Share

Aku butuh waktu, Bu.

Author: icher
last update Last Updated: 2021-11-04 21:36:19

Setelah mendapat kecupan di keningnya dari Clara dan Willson, Olivia berjalan menaiki anak tangga menuju kamarnya. Clara memandang kepergian Olive dengan tatapan sendu. Sungguh, ia tak menyangka jika takdir akan mempermainkan kebahagiaan Putrinya seperti ini. Saat sampai di kamar, Olivia langsung menghempaskan tubuhnya di atas kasur. Sejujurnya, dia masih sedikit syok dengan kejadian siang ini.

Dalam hitungan jam, ia akan menjadi isteri seorang pria yang tidak dia kenal. Bahkan, namanya saja dia tak tau. Terbesit penyesalan di hatinya, kenapa dengan mudahnya ia menyetujui untuk menikah dengan pria itu. Namun, saat memikirkan kedua orang tuanya, Olivia merasa telah mengambil keputusan yang sangat tepat.

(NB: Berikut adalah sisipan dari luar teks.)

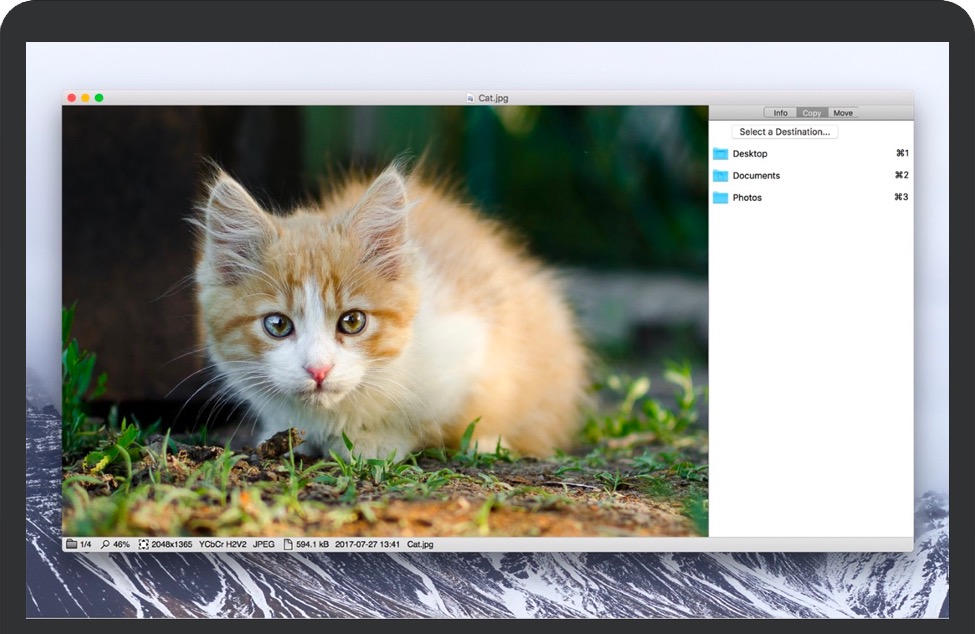Screen dimensions: 975x634
Task: Click the file size document icon
Action: (x=288, y=544)

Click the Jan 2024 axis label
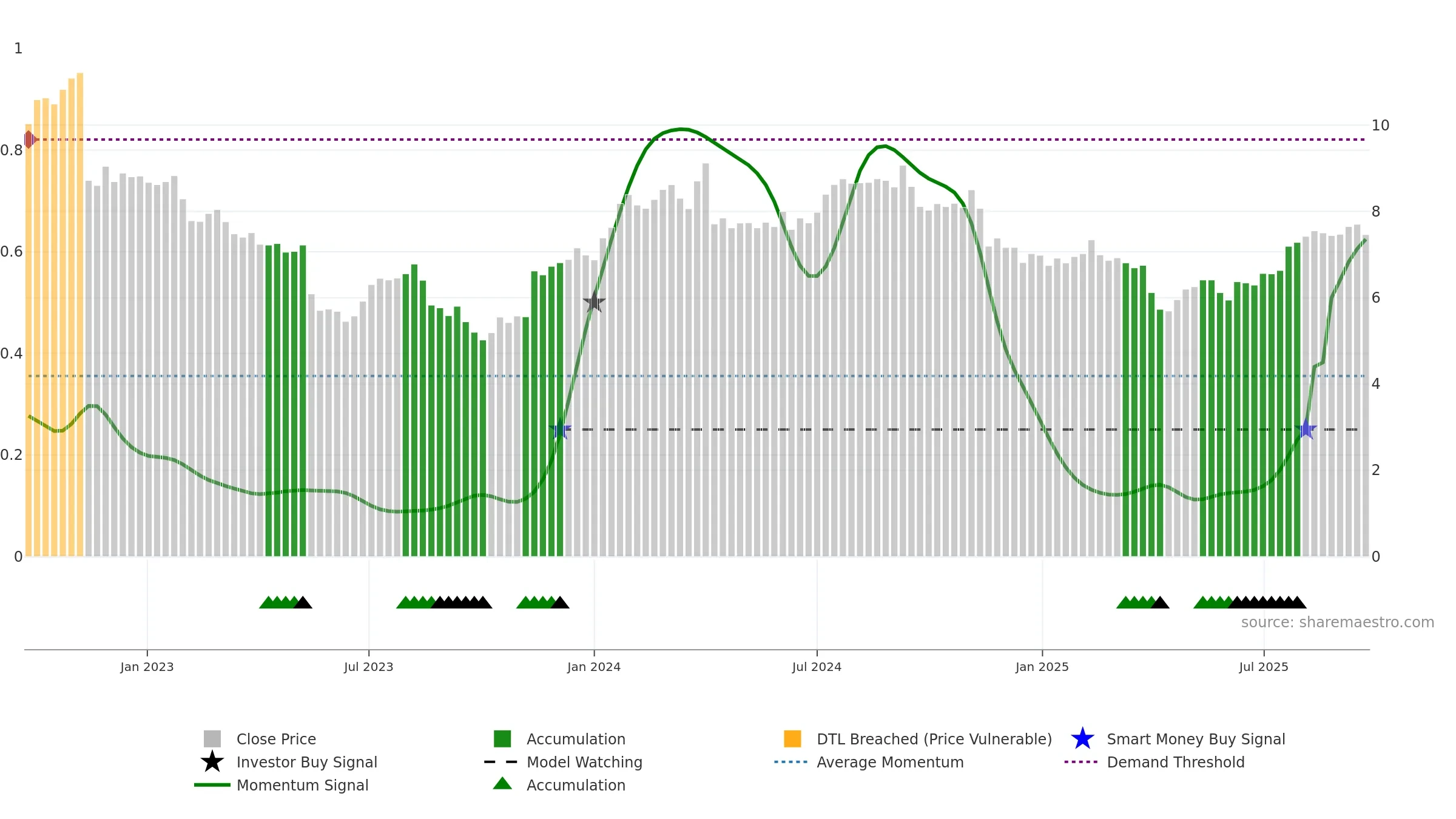coord(594,667)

Namun tetap saja, muncul kegundahan di dalam hatinya. Bagaimana dengan kuliahnya nanti? Apa yang harus dia katakan pada Tristan, kekasihnya? Apa dia harus menceritakan semua ini pada Zara, sahabat baiknya? Pertanyaan- pertanyaan itu muncul di dalam pikiranya.

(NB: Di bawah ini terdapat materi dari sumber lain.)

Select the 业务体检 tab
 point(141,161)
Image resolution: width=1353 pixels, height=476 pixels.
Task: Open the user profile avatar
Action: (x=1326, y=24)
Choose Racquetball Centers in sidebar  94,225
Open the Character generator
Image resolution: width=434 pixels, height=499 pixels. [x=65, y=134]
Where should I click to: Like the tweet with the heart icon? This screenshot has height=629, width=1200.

Tak terasa matanya perlahan menjadi berat. Olivia tertidur, saat pikirannya masih berkecamuk dengan semua kejadian yang tak pernah ia duga ini. 

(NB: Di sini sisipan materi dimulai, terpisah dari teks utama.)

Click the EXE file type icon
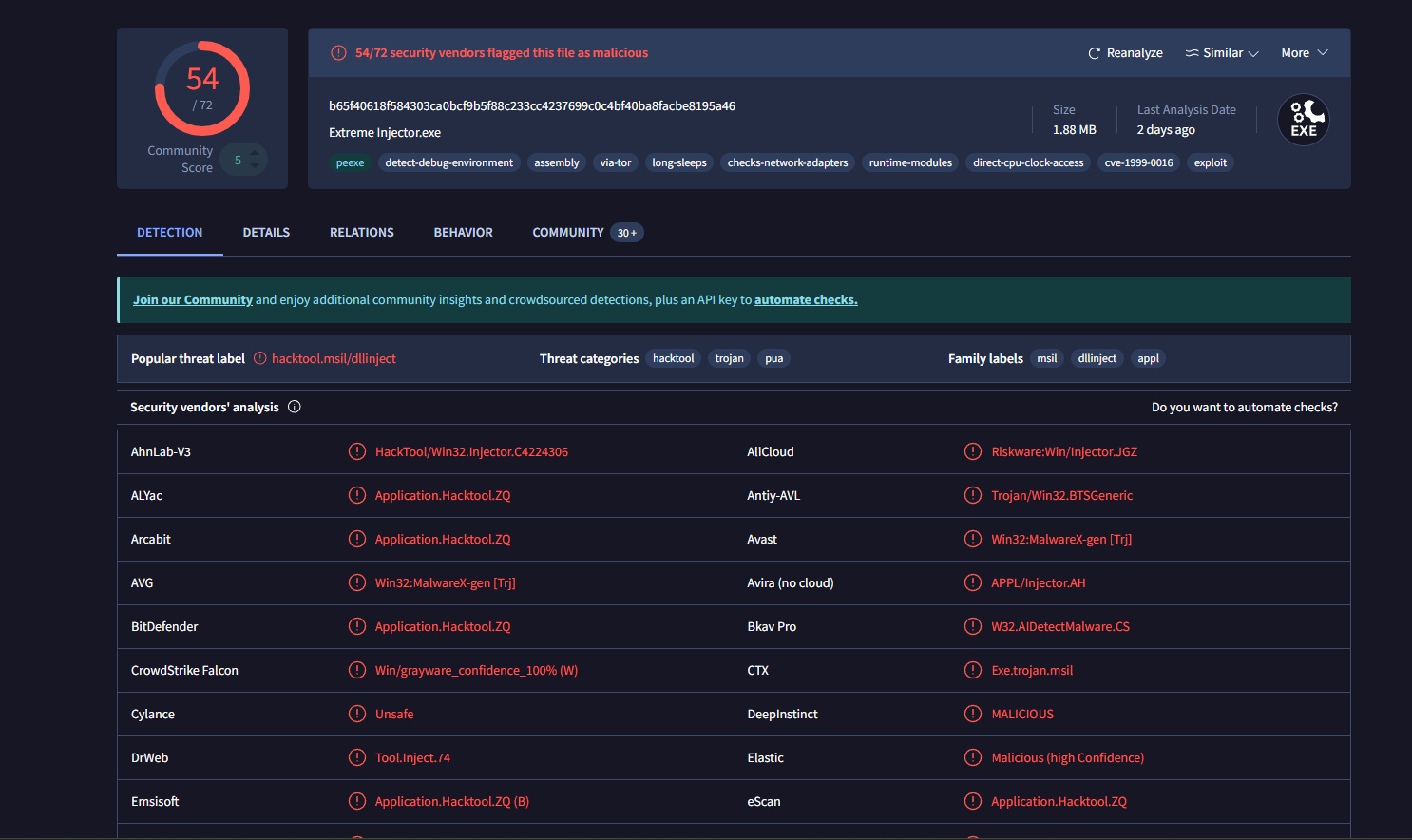This screenshot has width=1412, height=840. click(1303, 121)
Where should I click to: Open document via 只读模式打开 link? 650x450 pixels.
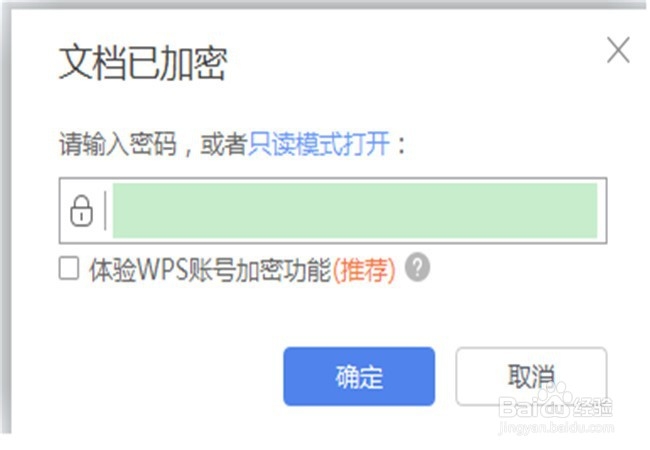(319, 144)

Baru saat Clara masuk dan membangunkannya, Olivia sadar telah ketiduran. Ia dengan cepat masuk ke kamar mandi, dan membersihlan dirinya. Setelah itu ia turun ke bawah untuk makan malam.

Di mana sudah menunggu Willson dan Clara di meja makan itu. Mereka makan tanpa suara. Terasa aura menyedihkan dimeja makan malam kali ini. Olivia menyadari, besok ia akan pindah ke rumah pria angkuh itu. Dia akan tinggal di sana sebagai isterinya. Tentu saja Ayah dan Ibunya merasa sedih saat ini. Mereka hanya akan tinggal berdua di rumah besar ini. 

"Ayah, Ibu. Saat aku menjadi isteri pria sombong itu, aku berjanji akan terus datang ke rumah kita ini. Aku akan sering-sering menjenguk Ayah dan Ibu. Tolong jangan bersedih lagi untuk itu." Olivia berusaha menghibur mereka. Olivia juga menggenggam tangan Clara yang berada di atas meja saat ini.

Willson berusaha menguatkan diri dan hatinya. Dia tidak ingin membuat isteri dan anaknya ini bertambah sedih. "Hidup lah dengan baik di sana. Ayah akan melakukan apa pun untuk kebahagiaanmu. Jika dia melukaimu, pulang lah ke rumah kita ini. Jika di berani menyakitimu, Ayah tidak akan tinggal diam. Aku rela kehilangan semua yang kumiliki di dunia ini, asal bukan dirimu." 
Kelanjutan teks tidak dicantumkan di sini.